→ **Information given**
===============

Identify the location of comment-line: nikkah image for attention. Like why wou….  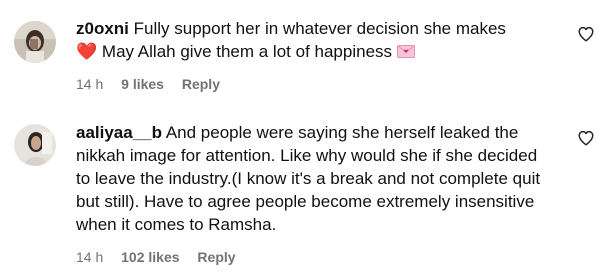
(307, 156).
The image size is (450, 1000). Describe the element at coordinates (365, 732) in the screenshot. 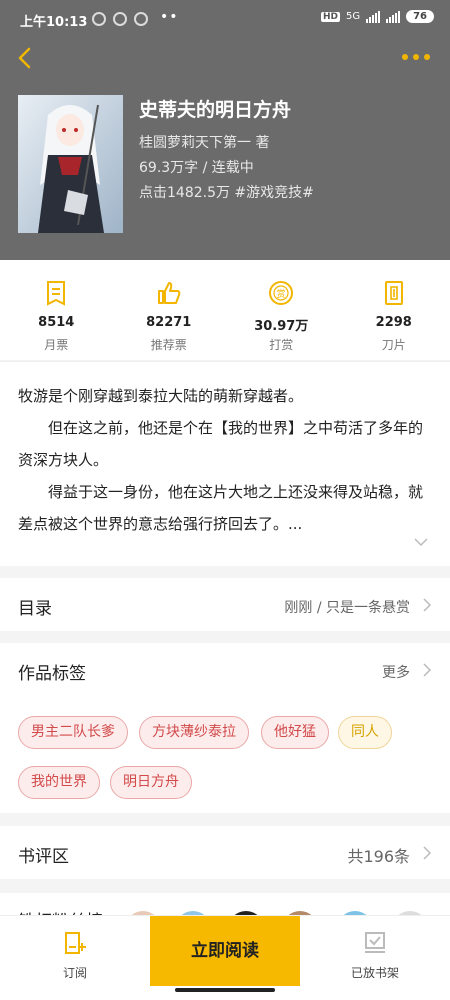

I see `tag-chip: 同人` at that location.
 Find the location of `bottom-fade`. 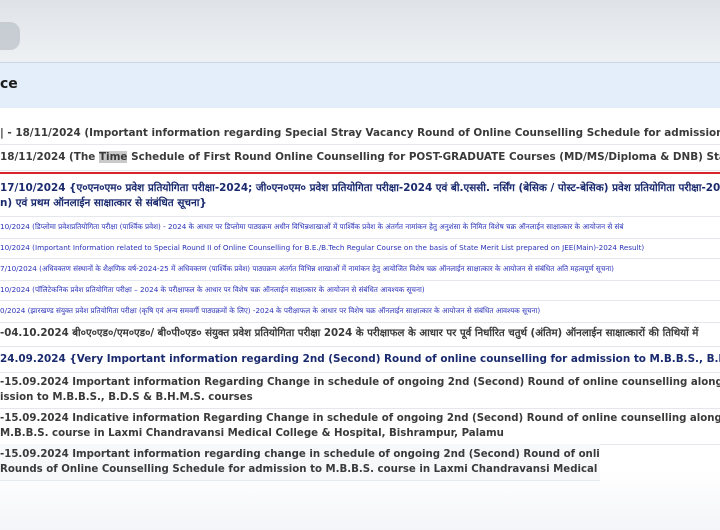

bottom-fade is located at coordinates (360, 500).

===============

→ **Prompt**
Repeat all of the lines above word for word, and leave the pictures out of your answer.

→ **Solution**
Identify the location of comment-line: nikkah image for attention. Like why wou….  
(307, 156).
The image size is (450, 1000). Describe the element at coordinates (365, 732) in the screenshot. 

I see `tag-chip: 同人` at that location.
 Find the location of `bottom-fade`. 

bottom-fade is located at coordinates (360, 500).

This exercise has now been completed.